当然ながら、すでにフル代表キャッパーも含んでいたU20日本代表が意識したのは、9か月前に同じジャージーを身のまとった先輩たちが成し遂げた偉業。しかも、目指したのは史上最高のアップセットとも称された“あの試合”の再現ではなく、それを「超えること」(中竹竜二ヘッドコーチ)。
「去年のワールドカップは最後に逆転トライを奪って勝ったが、今年は先にとって、追いつかれるのをしのいで終わる」
ブライトンから約400キロ離れてはいるものの、同じように超近代的なサッカースタジアム、マンチェスター・シティ・アカデミー競技場で行われたワールドラグビーU20チャンピオンシップ2016開幕戦。
最初の40分間、桜のジャージーのDNAを受け継ぐ20歳以下の若者たちは、ほぼ完璧と言っていいほどゲームプラン通りのプレーを続けた。
「自分たちからアクションして仕掛けられた。思い通り」(FL古川聖人主将)
試合開始直後の10分間こそ、自陣に釘付けになるシーンが多かったが、粘りのディフェンスで簡単には得点は許さない。
トライを取りに来た南アフリカのキックパスはFB安田卓平が競り勝ってピンチを防ぎ、自陣深くのラインアウトからモールを組まれてもFW陣がしっかり対抗。
9分に最終的にはこの試合のマン・オブ・ザ・マッチに輝くことになる南アフリカのFLにシャープな走りで縦に突破されて先制を許したが、その後は日本のいい面ばかりが目立つ展開となる。

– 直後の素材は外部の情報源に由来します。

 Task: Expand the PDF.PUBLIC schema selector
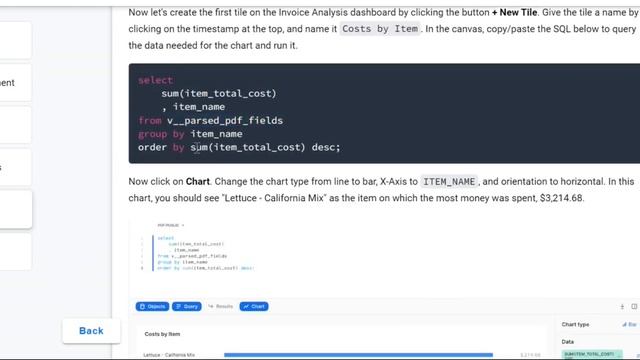click(171, 225)
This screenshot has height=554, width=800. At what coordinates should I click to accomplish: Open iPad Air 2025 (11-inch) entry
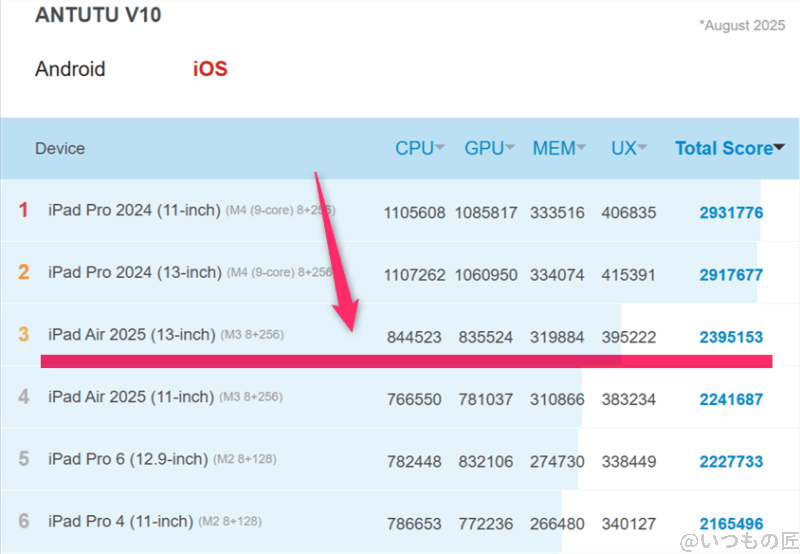pyautogui.click(x=130, y=397)
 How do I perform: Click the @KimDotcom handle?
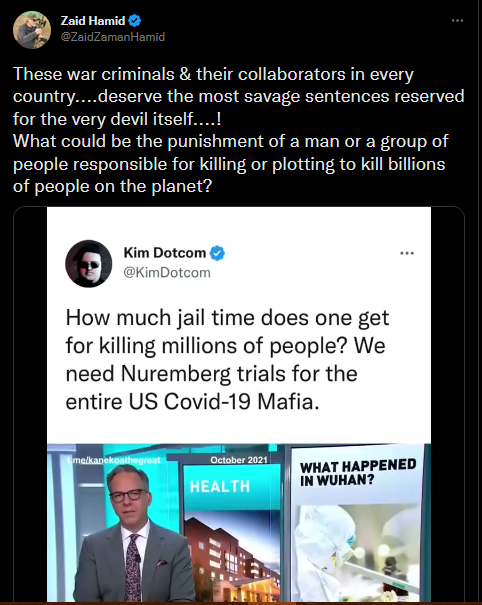coord(167,273)
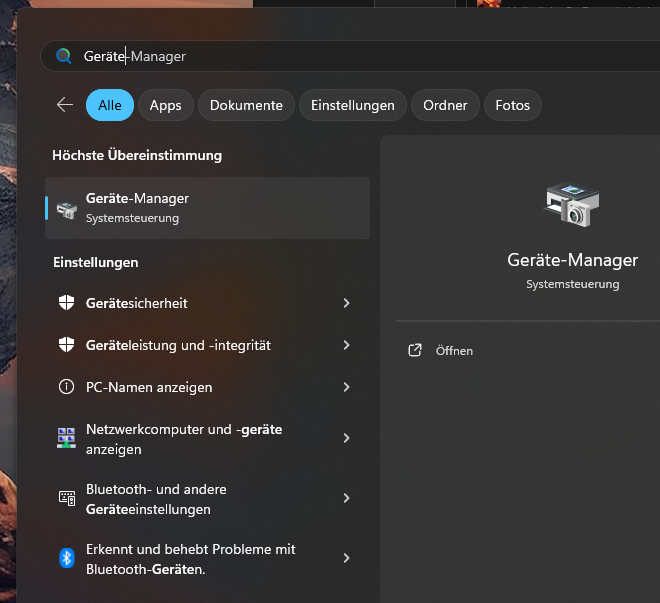The image size is (660, 603).
Task: Click the search magnifier icon
Action: [64, 56]
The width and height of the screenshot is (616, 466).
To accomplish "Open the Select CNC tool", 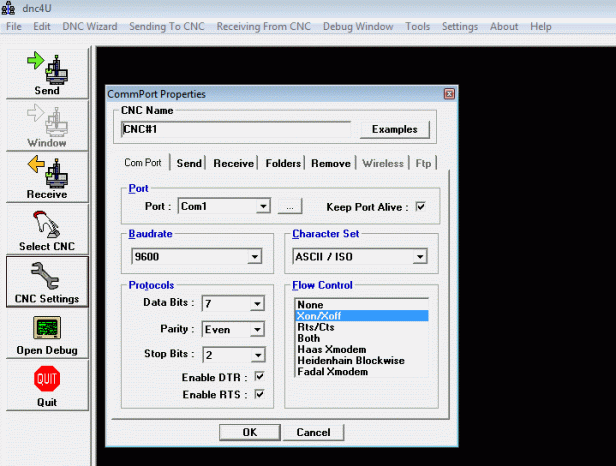I will [x=46, y=225].
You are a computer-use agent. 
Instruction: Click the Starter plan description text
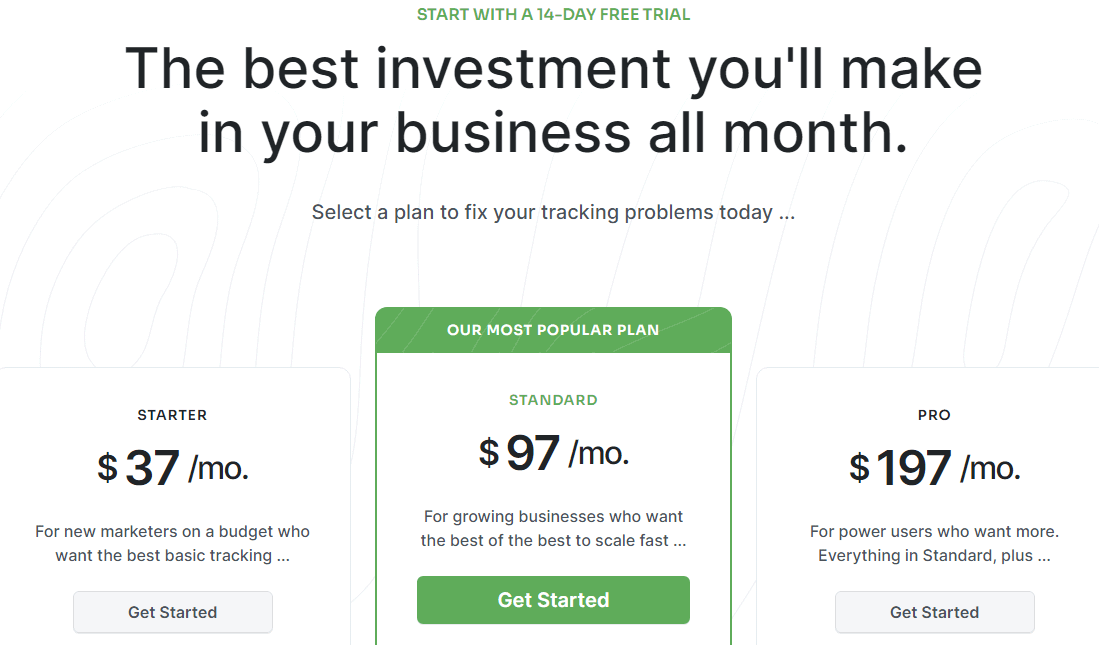(x=172, y=544)
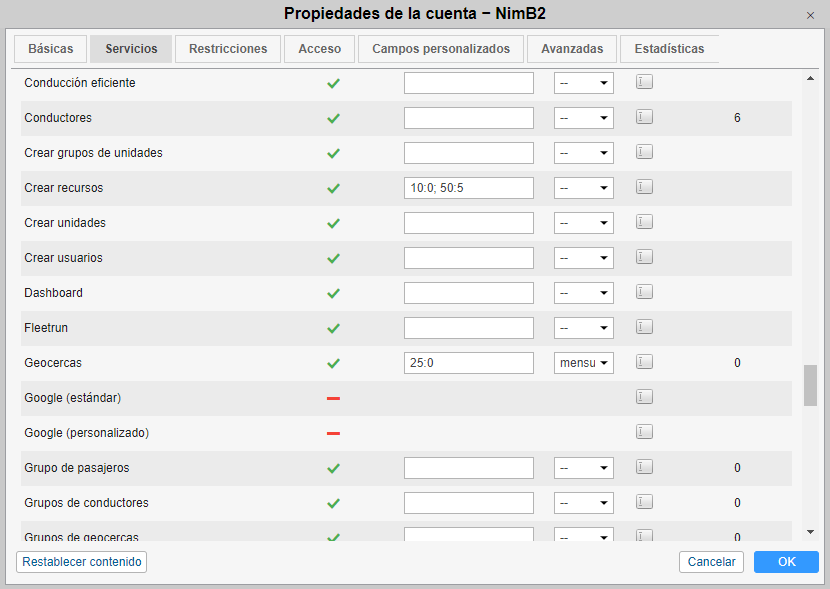Viewport: 830px width, 589px height.
Task: Click the info icon in Conductores row
Action: [x=644, y=117]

「自分たちのフェイズの中でアタを使ってアタックすることができた」
先のアジアラグビーチャンピオンシップで、共にフル代表のメンバーとして活躍したCTB前田土芽がそう語ったとおり、切り札とも言えるWTBアタアタ・モエアキオラの決定力を最大限生かすかたちで連続3トライ。
19分の1トライ目は中央付近のラインアウトから一気に走りきり、25分の2トライ目はFWがモールを押しこんだ後のキックパス、30分の3トライ目はゴール前で焦らずフェイズを重ねて。
「前半は我慢できてトライが取れた。嬉しかった」
ハットトリックヒーローがそう振り返る、地に足がついた試合内容で主導権を握っただけに、強国・南アフリカに対する連続金星に期待は高まった。

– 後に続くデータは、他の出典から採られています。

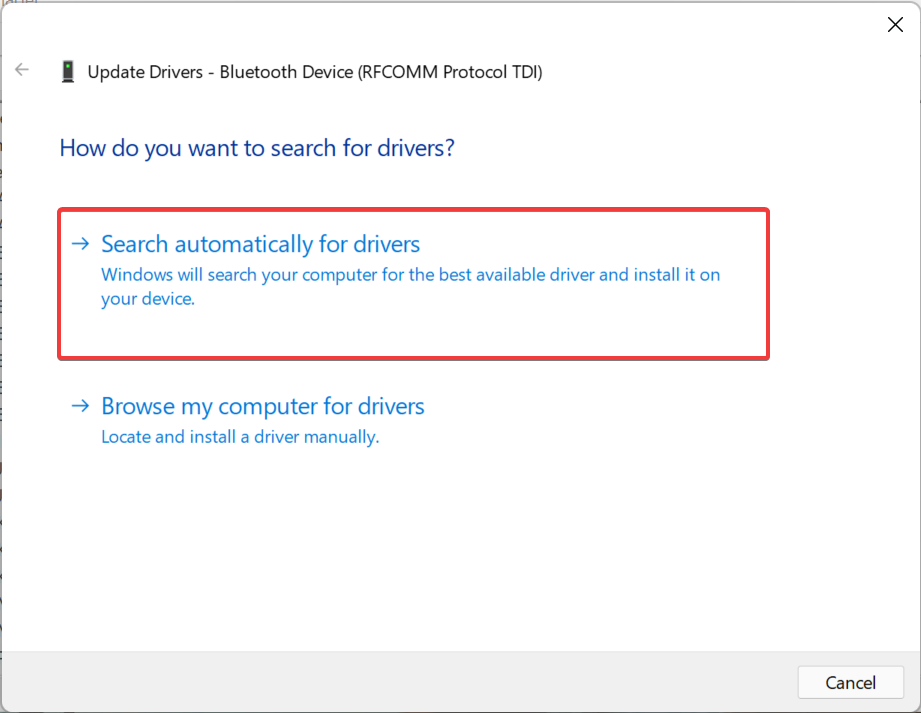Click the Bluetooth device icon beside title
Screen dimensions: 921x713
(68, 71)
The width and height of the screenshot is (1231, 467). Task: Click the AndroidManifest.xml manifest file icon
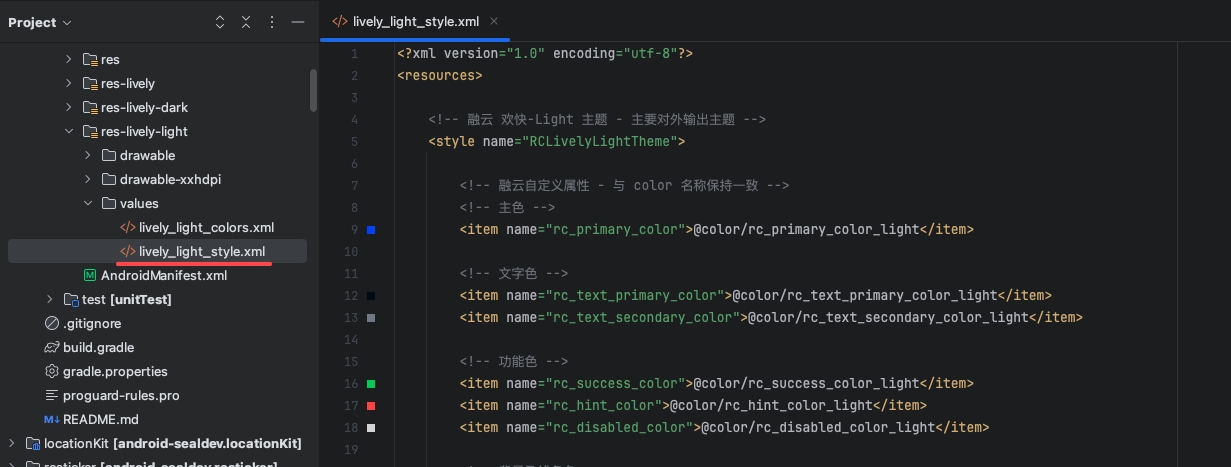[90, 275]
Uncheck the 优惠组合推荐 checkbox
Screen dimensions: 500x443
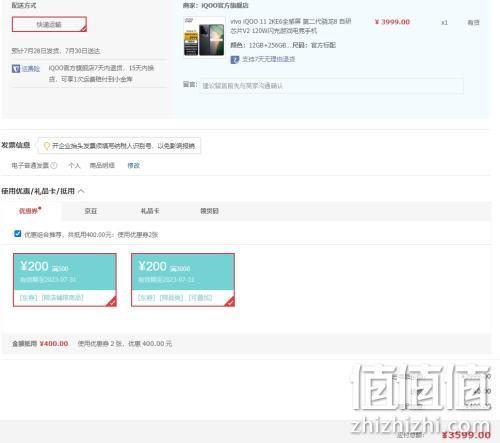pyautogui.click(x=18, y=234)
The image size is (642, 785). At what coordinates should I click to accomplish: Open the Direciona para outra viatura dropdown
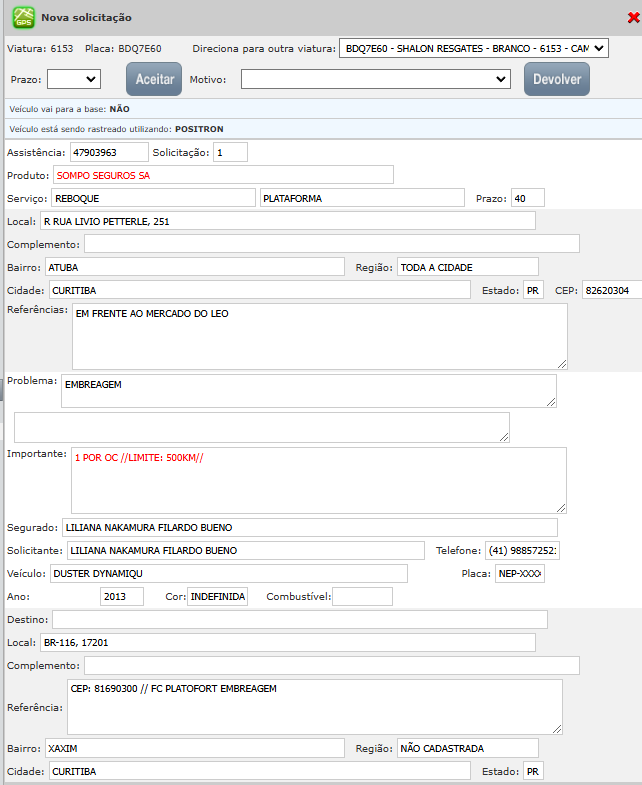[473, 48]
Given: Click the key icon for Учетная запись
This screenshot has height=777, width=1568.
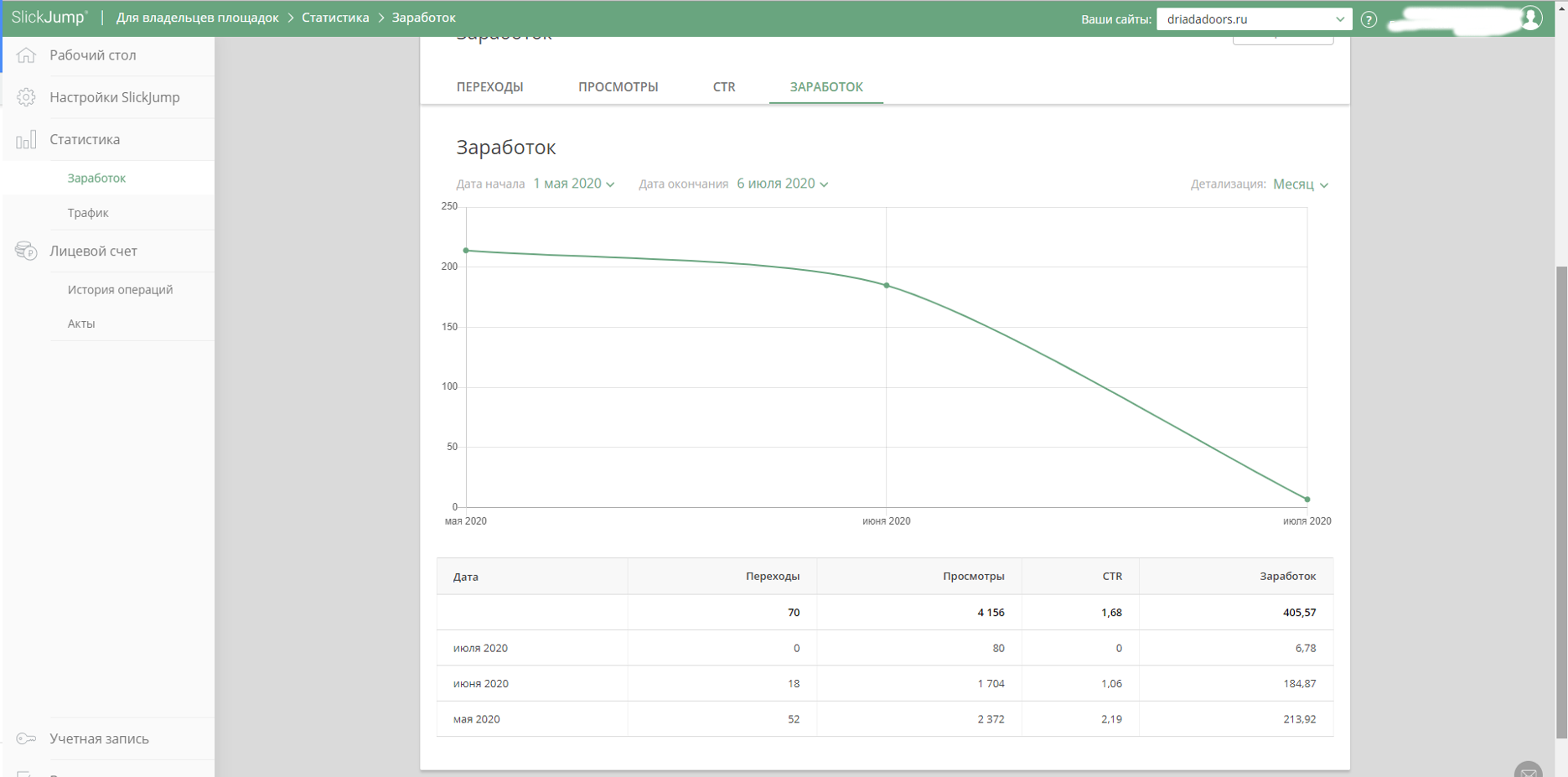Looking at the screenshot, I should tap(26, 738).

「前半はプラン通り。もっと突き放したかったくらい」(中竹HC)
前述したWTBモエアキオラの3連続トライでいったんは19−7までリードを広げた日本だったが、前半終了間際に南アフリカに1トライを返されてハーフタイムのスコアは19−14。
「きちんと敵陣に行って戦うこと」(中竹HC)という指示が出て臨んだ後半だったが、いきなりキックオフがミスとなり、1分に再び南アのFLに縦に突破されて逆転されると、後半は一方的に6トライを重ねられた。
前半の戦いぶりを修正して早い球出しから、速くて、長いパスも織り交ぜてタテに突破し始めた南アフリカに日本のディフェンスが追い付かないシーンも目立った。
「後半は自分たちのやりたいディフェンスができなかった。立ち上がるところまではできているが、立ってからの行動、ディシジョンして、前を見てというところが、まだ甘かった」
最終スコアは19−59にまで引き離された。
「インターナショナルなランナーに一番いいところを走られると、まだまだ止められない。そこをなんとか、この大会中に修正したい。アタックもインターセプトされたり、あいまいなアタックが多かった。もっとチームで取ることを意識したい」(中竹HC)
前半、自分たちのペースで戦えたからこそ、はっきりした課題。それをクリアしての「ビート、レ・ブルー」、第2戦の大一番フランス戦に臨む。